** Opening INFORMATION block **
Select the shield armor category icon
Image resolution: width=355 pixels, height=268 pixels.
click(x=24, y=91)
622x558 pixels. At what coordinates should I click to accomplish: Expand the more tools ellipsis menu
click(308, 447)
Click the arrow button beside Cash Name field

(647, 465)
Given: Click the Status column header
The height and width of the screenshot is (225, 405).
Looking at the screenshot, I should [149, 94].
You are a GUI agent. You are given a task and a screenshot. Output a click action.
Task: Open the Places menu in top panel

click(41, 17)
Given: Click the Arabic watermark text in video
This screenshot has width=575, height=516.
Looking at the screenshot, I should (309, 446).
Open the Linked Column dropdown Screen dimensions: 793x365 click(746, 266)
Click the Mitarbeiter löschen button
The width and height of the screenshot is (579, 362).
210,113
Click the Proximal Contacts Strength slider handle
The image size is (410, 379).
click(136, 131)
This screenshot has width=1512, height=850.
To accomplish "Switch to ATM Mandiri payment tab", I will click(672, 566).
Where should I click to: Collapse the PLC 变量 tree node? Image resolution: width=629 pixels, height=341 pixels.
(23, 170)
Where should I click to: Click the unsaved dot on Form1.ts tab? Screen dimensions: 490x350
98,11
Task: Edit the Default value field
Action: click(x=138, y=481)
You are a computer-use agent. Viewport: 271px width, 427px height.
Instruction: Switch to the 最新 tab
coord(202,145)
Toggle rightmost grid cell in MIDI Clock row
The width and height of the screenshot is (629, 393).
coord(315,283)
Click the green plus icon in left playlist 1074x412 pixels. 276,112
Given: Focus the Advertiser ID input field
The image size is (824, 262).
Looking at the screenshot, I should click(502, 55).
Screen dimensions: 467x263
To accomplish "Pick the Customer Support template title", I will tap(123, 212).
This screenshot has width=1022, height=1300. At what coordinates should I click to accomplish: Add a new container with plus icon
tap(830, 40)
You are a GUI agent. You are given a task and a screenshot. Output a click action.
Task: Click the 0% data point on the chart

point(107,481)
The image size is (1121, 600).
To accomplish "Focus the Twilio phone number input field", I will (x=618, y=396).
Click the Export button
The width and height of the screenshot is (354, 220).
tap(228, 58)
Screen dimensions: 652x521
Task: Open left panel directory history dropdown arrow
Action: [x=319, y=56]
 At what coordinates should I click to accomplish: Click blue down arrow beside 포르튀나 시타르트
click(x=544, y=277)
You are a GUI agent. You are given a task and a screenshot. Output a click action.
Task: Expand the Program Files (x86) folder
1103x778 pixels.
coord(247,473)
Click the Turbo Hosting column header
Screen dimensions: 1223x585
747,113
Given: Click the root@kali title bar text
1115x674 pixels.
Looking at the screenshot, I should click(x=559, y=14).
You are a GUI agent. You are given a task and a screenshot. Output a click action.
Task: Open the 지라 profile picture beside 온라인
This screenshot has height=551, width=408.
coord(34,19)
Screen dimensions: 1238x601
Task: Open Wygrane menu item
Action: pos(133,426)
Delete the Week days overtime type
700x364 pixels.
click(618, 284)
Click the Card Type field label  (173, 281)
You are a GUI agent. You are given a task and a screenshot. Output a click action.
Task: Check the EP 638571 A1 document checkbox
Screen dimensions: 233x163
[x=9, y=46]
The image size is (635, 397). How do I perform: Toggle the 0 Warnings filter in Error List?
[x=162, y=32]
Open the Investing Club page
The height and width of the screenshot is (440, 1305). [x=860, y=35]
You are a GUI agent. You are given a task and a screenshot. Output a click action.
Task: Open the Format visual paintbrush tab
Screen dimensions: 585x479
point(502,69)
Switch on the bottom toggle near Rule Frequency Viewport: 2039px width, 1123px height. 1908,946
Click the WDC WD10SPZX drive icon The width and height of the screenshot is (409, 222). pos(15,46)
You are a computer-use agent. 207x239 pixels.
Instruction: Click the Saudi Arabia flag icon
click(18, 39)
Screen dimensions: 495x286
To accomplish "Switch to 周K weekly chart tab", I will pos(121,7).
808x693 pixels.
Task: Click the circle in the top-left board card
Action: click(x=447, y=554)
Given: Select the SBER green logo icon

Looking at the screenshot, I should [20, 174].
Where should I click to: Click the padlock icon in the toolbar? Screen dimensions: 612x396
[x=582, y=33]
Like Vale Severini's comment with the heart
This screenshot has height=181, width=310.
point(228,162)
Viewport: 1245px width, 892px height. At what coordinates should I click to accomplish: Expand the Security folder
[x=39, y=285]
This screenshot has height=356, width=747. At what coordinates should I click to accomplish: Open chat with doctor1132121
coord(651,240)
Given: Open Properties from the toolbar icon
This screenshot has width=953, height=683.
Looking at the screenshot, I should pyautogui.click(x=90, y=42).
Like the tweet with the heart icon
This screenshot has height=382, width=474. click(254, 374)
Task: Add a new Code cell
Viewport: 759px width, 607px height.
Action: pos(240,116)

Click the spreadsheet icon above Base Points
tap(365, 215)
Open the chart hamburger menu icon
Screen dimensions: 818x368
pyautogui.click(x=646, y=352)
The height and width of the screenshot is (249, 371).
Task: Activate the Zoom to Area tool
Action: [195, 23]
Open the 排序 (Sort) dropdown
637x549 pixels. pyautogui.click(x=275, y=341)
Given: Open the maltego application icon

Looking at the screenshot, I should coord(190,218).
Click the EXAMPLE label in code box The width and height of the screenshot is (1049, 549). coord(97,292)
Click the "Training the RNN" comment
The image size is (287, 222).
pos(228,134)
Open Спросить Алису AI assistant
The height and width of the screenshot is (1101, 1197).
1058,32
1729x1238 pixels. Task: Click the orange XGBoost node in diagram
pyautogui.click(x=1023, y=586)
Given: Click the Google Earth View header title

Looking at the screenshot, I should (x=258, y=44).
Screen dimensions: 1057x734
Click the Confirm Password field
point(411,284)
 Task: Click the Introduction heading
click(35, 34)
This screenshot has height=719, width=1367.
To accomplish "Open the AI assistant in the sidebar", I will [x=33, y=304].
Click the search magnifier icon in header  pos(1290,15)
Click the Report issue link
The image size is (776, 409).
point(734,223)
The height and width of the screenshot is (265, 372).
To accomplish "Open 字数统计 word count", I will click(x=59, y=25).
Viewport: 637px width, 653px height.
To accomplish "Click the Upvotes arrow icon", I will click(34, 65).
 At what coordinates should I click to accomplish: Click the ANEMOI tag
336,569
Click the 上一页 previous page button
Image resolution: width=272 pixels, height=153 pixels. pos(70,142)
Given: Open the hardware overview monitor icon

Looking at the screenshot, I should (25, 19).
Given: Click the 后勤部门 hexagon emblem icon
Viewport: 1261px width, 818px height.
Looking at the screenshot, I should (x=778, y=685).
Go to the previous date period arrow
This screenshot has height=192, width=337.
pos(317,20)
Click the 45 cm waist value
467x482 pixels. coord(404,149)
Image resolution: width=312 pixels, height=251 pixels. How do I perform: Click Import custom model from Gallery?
** Closing INFORMATION block **
▶ _DIRECTIONS FOR THIS TASK_
Write out every entry word for word.

▶ _EXERCISE SOLUTION_
Select the shield armor category icon
Image resolution: width=355 pixels, height=268 pixels.
click(x=24, y=91)
622x558 pixels. At what coordinates should I click to accomplish: Expand the more tools ellipsis menu
click(308, 447)
Click the arrow button beside Cash Name field

(647, 465)
Given: Click the Status column header
The height and width of the screenshot is (225, 405).
Looking at the screenshot, I should [149, 94].
You are a GUI agent. You are given a task and a screenshot. Output a click action.
Task: Open the Places menu in top panel

click(41, 17)
Given: Click the Arabic watermark text in video
This screenshot has width=575, height=516.
Looking at the screenshot, I should (309, 446).
Open the Linked Column dropdown Screen dimensions: 793x365 click(746, 266)
Click the Mitarbeiter löschen button
The width and height of the screenshot is (579, 362).
210,113
Click the Proximal Contacts Strength slider handle
The image size is (410, 379).
click(136, 131)
This screenshot has width=1512, height=850.
To accomplish "Switch to ATM Mandiri payment tab", I will click(672, 566).
Where should I click to: Collapse the PLC 变量 tree node? Image resolution: width=629 pixels, height=341 pixels.
(23, 170)
Where should I click to: Click the unsaved dot on Form1.ts tab? Screen dimensions: 490x350
98,11
Task: Edit the Default value field
Action: click(x=138, y=481)
You are a computer-use agent. Viewport: 271px width, 427px height.
Instruction: Switch to the 最新 tab
coord(202,145)
Toggle rightmost grid cell in MIDI Clock row
The width and height of the screenshot is (629, 393).
coord(315,283)
Click the green plus icon in left playlist 1074x412 pixels. 276,112
Given: Focus the Advertiser ID input field
The image size is (824, 262).
Looking at the screenshot, I should click(502, 55).
Screen dimensions: 467x263
To accomplish "Pick the Customer Support template title", I will tap(123, 212).
This screenshot has width=1022, height=1300. At what coordinates should I click to accomplish: Add a new container with plus icon
tap(830, 40)
You are a GUI agent. You are given a task and a screenshot. Output a click action.
Task: Click the 0% data point on the chart

point(107,481)
The image size is (1121, 600).
To accomplish "Focus the Twilio phone number input field", I will (x=618, y=396).
Click the Export button
The width and height of the screenshot is (354, 220).
tap(228, 58)
Screen dimensions: 652x521
Task: Open left panel directory history dropdown arrow
Action: [x=319, y=56]
 At what coordinates should I click to accomplish: Click blue down arrow beside 포르튀나 시타르트
click(x=544, y=277)
You are a GUI agent. You are given a task and a screenshot. Output a click action.
Task: Expand the Program Files (x86) folder
1103x778 pixels.
coord(247,473)
Click the Turbo Hosting column header
Screen dimensions: 1223x585
747,113
Given: Click the root@kali title bar text
1115x674 pixels.
Looking at the screenshot, I should click(x=559, y=14).
You are a GUI agent. You are given a task and a screenshot. Output a click action.
Task: Open the 지라 profile picture beside 온라인
This screenshot has height=551, width=408.
coord(34,19)
Screen dimensions: 1238x601
Task: Open Wygrane menu item
Action: pos(133,426)
Delete the Week days overtime type
700x364 pixels.
click(618, 284)
Click the Card Type field label  (173, 281)
You are a GUI agent. You are given a task and a screenshot. Output a click action.
Task: Check the EP 638571 A1 document checkbox
Screen dimensions: 233x163
[x=9, y=46]
The image size is (635, 397). How do I perform: Toggle the 0 Warnings filter in Error List?
[x=162, y=32]
Open the Investing Club page
The height and width of the screenshot is (440, 1305). [x=860, y=35]
You are a GUI agent. You are given a task and a screenshot. Output a click action.
Task: Open the Format visual paintbrush tab
Screen dimensions: 585x479
point(502,69)
Switch on the bottom toggle near Rule Frequency Viewport: 2039px width, 1123px height. 1908,946
Click the WDC WD10SPZX drive icon The width and height of the screenshot is (409, 222). pos(15,46)
You are a computer-use agent. 207x239 pixels.
Instruction: Click the Saudi Arabia flag icon
click(18, 39)
Screen dimensions: 495x286
To accomplish "Switch to 周K weekly chart tab", I will pos(121,7).
808x693 pixels.
Task: Click the circle in the top-left board card
Action: click(x=447, y=554)
Given: Select the SBER green logo icon

Looking at the screenshot, I should [20, 174].
Where should I click to: Click the padlock icon in the toolbar? Screen dimensions: 612x396
[x=582, y=33]
Like Vale Severini's comment with the heart
This screenshot has height=181, width=310.
point(228,162)
Viewport: 1245px width, 892px height. At what coordinates should I click to accomplish: Expand the Security folder
[x=39, y=285]
This screenshot has height=356, width=747. At what coordinates should I click to accomplish: Open chat with doctor1132121
coord(651,240)
Given: Open Properties from the toolbar icon
This screenshot has width=953, height=683.
Looking at the screenshot, I should pyautogui.click(x=90, y=42).
Like the tweet with the heart icon
This screenshot has height=382, width=474. click(254, 374)
Task: Add a new Code cell
Viewport: 759px width, 607px height.
Action: pos(240,116)

Click the spreadsheet icon above Base Points
tap(365, 215)
Open the chart hamburger menu icon
Screen dimensions: 818x368
pyautogui.click(x=646, y=352)
The height and width of the screenshot is (249, 371).
Task: Activate the Zoom to Area tool
Action: [195, 23]
Open the 排序 (Sort) dropdown
637x549 pixels. pyautogui.click(x=275, y=341)
Given: Open the maltego application icon

Looking at the screenshot, I should coord(190,218).
Click the EXAMPLE label in code box The width and height of the screenshot is (1049, 549). coord(97,292)
Click the "Training the RNN" comment
The image size is (287, 222).
pos(228,134)
Open Спросить Алису AI assistant
The height and width of the screenshot is (1101, 1197).
1058,32
1729x1238 pixels. Task: Click the orange XGBoost node in diagram
pyautogui.click(x=1023, y=586)
Given: Click the Google Earth View header title

Looking at the screenshot, I should (x=258, y=44).
Screen dimensions: 1057x734
Click the Confirm Password field
point(411,284)
 Task: Click the Introduction heading
click(35, 34)
This screenshot has height=719, width=1367.
To accomplish "Open the AI assistant in the sidebar", I will [x=33, y=304].
Click the search magnifier icon in header  pos(1290,15)
Click the Report issue link
The image size is (776, 409).
point(734,223)
The height and width of the screenshot is (265, 372).
To accomplish "Open 字数统计 word count", I will click(x=59, y=25).
Viewport: 637px width, 653px height.
To accomplish "Click the Upvotes arrow icon", I will click(34, 65).
 At what coordinates should I click to accomplish: Click the ANEMOI tag
336,569
Click the 上一页 previous page button
Image resolution: width=272 pixels, height=153 pixels. pos(70,142)
Given: Open the hardware overview monitor icon

Looking at the screenshot, I should (25, 19).
Given: Click the 后勤部门 hexagon emblem icon
Viewport: 1261px width, 818px height.
Looking at the screenshot, I should (x=778, y=685).
Go to the previous date period arrow
This screenshot has height=192, width=337.
pos(317,20)
Click the 45 cm waist value
467x482 pixels. coord(404,149)
Image resolution: width=312 pixels, height=251 pixels. How do I perform: Click Import custom model from Gallery?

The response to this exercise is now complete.